Michael: What's the best way for
them to get in touch with you?
Nikolay: Email or Twitter
or LinkedIn, but email
nik@postgres.ai is always a good way
to contact me.
Michael: On the packaging front,
I don't know, I haven't checked
whether they have compiled Postgres
with those flags, but I was
pleasantly surprised.
I'm on Google Cloud SQL for my
own, for the pgMustard database,
and recently upgraded to Postgres
16, finally.
And was pleasantly surprised that
I was able to turn on WAL
compression with LZ4 and TOAST,
I was able to switch our default
TOAST compression algorithm to
LZ4 as well, which is really cool.
Nikolay: On 16 you said?
Michael: I'm on 16, but I think
those are available as of version
15 for WAL and version 14 for
TOAST.
Nikolay: That's great.
So what benefits, like, do you
remember some numbers?
Michael: So in my, I didn't do
like extensive benchmarking, but
like the thing we use it for most
is we have saved plans.
So EXPLAIN plans compress really
well.
It's a lot of repeat.
Nikolay: Yeah, many.
Yeah, it makes sense.
So it's in JSON, right?
Michael: Well, both like text plans
compress well too, But JSON
plans compress extremely well.
But obviously JSON plans are bigger
in the first place.
So there's not...
Nikolay: Yeah, that's good.
Michael: So yeah, it compresses
really well.
But the main thinking was, we don't
mind spending a bit more
on storage for those if the speed
of retrieving them will be
quicker.
So people save a plan, they might
share it with somebody on their
team and that person needs to load
it.
Obviously, it's like we're talking
small amounts of time, But
if the storage wasn't that different
and the speed was faster,
I was happy to make the switch.
And yeah, it turned out the storage
was slightly worse on average
for the plans I tested with LZ4,
but the retrieval speed was
faster.
So I bit the bullet and did it.
The cool thing is, the thing I
didn't realize, I thought it would
be a complex migration.
But like, what do you do?
Like, I thought you might have
to change existing plans or existing
data.
But you don't.
If you change the setting, it applies
to new data.
Nikolay: Right.
Yeah, actually, this is a good
point we didn't mention.
So we're shifting to discussion
of storage, compression, and
host, right?
But it's a good point we forgot
to mention about wall compression.
It does require restart.
So you can switch it on, switch
it off, and all new writes will
happen according to the new setting.
Of course, you need to send the
SIGHUP signal or select PgReloadConf,
so configuration changes are applied
without any restart, which is
great.
And it also means it's easier to
try.
If you have monitoring, if you're
prepared to roll back, it's
easier to try.
And if things go wrong, you can
return.

----

## [DIRECTIONS]
Using the excerpt on Postgres compression, explain in one to three sentences why Michael switched the default TOAST compression to LZ4 even though his tests showed slightly worse storage.

----

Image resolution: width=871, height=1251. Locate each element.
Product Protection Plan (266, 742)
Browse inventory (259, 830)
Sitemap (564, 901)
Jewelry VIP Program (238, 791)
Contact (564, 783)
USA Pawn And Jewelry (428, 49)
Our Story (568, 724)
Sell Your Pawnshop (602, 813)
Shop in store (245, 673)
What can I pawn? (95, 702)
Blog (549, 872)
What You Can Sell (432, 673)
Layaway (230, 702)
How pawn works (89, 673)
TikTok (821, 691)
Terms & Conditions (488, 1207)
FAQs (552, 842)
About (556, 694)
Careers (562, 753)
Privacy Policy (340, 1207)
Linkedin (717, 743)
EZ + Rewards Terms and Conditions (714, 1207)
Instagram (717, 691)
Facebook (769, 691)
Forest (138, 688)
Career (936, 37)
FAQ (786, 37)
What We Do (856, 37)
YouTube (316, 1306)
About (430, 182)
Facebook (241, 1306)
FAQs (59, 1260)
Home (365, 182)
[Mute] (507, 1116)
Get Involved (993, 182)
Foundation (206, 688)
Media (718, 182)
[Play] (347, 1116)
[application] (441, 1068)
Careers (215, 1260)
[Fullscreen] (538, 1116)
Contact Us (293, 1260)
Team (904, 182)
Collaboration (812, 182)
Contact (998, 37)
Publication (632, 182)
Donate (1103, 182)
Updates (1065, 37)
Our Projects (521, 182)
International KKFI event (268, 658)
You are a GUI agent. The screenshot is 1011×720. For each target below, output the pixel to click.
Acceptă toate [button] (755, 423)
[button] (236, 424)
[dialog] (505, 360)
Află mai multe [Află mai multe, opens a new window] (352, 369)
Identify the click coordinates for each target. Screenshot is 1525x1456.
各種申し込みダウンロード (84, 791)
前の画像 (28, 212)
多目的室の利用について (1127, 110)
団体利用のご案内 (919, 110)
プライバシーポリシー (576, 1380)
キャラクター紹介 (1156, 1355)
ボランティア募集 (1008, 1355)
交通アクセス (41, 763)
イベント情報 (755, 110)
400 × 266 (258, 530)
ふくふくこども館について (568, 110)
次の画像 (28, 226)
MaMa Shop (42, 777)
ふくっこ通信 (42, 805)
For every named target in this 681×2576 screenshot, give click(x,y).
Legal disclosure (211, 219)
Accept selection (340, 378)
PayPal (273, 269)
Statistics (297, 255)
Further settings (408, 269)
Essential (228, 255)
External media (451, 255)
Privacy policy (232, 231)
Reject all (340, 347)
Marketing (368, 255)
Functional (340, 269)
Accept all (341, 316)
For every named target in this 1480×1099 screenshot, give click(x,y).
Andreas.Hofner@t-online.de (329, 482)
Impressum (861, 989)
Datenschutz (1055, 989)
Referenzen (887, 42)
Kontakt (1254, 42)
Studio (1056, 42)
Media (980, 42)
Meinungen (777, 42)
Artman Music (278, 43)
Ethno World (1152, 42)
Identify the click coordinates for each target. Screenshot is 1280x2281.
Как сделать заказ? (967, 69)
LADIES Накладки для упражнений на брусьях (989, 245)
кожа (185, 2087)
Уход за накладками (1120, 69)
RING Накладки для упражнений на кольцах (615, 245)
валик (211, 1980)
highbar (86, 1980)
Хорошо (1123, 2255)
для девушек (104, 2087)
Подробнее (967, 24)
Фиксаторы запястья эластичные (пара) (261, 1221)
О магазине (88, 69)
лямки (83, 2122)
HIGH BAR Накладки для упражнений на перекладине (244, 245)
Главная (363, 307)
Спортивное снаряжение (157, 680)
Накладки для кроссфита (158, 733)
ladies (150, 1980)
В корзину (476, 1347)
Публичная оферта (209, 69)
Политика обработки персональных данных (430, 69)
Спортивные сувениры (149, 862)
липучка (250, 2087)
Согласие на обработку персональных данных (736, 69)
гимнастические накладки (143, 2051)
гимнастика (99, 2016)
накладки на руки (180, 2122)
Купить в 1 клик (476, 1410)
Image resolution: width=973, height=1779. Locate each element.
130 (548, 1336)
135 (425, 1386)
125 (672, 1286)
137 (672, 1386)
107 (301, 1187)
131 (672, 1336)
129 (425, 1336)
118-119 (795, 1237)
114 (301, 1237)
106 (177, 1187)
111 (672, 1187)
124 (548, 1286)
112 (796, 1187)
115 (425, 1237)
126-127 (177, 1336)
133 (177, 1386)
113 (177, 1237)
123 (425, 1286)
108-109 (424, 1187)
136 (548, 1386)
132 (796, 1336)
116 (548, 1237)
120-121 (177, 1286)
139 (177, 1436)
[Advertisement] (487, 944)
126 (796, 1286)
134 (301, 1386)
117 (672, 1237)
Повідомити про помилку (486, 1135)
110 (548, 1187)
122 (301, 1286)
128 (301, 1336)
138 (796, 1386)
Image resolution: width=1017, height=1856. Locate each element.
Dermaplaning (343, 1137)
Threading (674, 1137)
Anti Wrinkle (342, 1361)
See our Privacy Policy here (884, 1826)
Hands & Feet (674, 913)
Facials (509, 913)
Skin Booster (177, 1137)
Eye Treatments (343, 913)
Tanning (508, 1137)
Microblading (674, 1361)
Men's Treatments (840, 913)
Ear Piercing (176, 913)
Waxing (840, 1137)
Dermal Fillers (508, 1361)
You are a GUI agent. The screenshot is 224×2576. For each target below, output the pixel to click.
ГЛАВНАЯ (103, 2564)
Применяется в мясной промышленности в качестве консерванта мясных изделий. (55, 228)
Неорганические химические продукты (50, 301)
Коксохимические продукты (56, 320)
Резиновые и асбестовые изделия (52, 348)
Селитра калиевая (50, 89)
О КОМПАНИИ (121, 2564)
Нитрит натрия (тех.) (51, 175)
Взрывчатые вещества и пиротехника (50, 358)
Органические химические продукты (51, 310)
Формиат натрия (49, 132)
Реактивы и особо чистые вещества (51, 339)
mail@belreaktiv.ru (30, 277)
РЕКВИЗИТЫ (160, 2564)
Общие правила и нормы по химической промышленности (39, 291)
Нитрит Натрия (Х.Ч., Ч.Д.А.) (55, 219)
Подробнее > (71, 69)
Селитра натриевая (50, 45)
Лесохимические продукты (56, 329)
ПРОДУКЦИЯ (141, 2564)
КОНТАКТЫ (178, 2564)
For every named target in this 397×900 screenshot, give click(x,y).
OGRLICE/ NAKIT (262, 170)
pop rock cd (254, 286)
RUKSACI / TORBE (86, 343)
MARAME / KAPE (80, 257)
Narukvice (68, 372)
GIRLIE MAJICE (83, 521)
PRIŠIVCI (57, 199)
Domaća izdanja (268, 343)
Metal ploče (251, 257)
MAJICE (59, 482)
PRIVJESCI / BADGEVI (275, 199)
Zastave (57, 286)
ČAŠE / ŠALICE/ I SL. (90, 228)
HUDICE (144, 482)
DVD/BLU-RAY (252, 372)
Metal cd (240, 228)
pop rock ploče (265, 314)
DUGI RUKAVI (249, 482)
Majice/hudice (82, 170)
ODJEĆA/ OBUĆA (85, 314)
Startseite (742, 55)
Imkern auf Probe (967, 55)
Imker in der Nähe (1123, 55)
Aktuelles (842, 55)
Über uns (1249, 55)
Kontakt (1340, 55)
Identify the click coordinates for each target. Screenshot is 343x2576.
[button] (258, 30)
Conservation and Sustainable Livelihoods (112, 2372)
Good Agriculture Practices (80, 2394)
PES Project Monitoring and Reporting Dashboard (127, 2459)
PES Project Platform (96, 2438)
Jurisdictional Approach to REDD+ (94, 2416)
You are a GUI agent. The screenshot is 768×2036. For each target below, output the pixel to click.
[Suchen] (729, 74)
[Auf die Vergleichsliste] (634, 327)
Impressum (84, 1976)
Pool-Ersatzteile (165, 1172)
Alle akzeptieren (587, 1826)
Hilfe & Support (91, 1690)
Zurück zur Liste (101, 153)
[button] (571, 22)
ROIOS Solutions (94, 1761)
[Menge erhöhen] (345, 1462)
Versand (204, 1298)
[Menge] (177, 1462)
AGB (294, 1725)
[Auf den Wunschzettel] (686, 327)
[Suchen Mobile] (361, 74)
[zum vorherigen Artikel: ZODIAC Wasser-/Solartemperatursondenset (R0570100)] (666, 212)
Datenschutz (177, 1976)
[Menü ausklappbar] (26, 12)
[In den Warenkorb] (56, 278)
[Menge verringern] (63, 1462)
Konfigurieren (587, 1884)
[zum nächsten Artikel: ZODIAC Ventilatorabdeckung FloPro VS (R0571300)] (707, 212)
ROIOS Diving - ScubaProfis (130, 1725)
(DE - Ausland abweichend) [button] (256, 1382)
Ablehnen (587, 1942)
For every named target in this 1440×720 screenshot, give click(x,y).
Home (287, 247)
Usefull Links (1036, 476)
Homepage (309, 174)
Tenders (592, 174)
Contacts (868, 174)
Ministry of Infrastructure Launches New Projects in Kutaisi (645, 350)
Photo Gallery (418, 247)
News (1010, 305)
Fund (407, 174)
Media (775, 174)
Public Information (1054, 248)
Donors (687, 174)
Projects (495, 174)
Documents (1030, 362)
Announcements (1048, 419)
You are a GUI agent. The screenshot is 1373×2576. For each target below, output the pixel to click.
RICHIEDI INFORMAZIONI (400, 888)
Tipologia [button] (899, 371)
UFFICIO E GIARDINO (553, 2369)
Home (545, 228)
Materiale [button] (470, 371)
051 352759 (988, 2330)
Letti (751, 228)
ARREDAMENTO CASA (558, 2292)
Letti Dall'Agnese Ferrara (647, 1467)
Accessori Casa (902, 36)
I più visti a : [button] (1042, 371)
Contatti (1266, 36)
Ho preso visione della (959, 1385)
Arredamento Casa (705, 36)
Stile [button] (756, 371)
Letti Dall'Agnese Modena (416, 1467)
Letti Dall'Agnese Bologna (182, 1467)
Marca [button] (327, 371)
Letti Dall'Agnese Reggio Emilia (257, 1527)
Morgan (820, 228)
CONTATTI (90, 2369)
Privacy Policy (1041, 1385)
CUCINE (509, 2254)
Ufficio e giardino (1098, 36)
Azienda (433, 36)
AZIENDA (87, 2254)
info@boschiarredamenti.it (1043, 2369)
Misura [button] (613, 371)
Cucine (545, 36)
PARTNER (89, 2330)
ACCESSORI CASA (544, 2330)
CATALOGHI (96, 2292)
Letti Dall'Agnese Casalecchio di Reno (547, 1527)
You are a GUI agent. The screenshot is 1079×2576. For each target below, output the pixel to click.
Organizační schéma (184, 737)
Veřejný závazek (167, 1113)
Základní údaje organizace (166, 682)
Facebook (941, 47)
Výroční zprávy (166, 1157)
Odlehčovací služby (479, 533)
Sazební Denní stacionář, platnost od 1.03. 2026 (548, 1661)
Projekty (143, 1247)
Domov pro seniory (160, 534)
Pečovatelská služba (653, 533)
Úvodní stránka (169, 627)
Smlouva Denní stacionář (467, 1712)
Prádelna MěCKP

----

## [EXERCISE OUTPUT]
Michael was willing to spend a bit more on storage if saved plans could be retrieved faster, since people share saved plans with teammates who then need to load them. His tests with LZ4 showed slightly worse storage on average but faster retrieval, so he made the switch.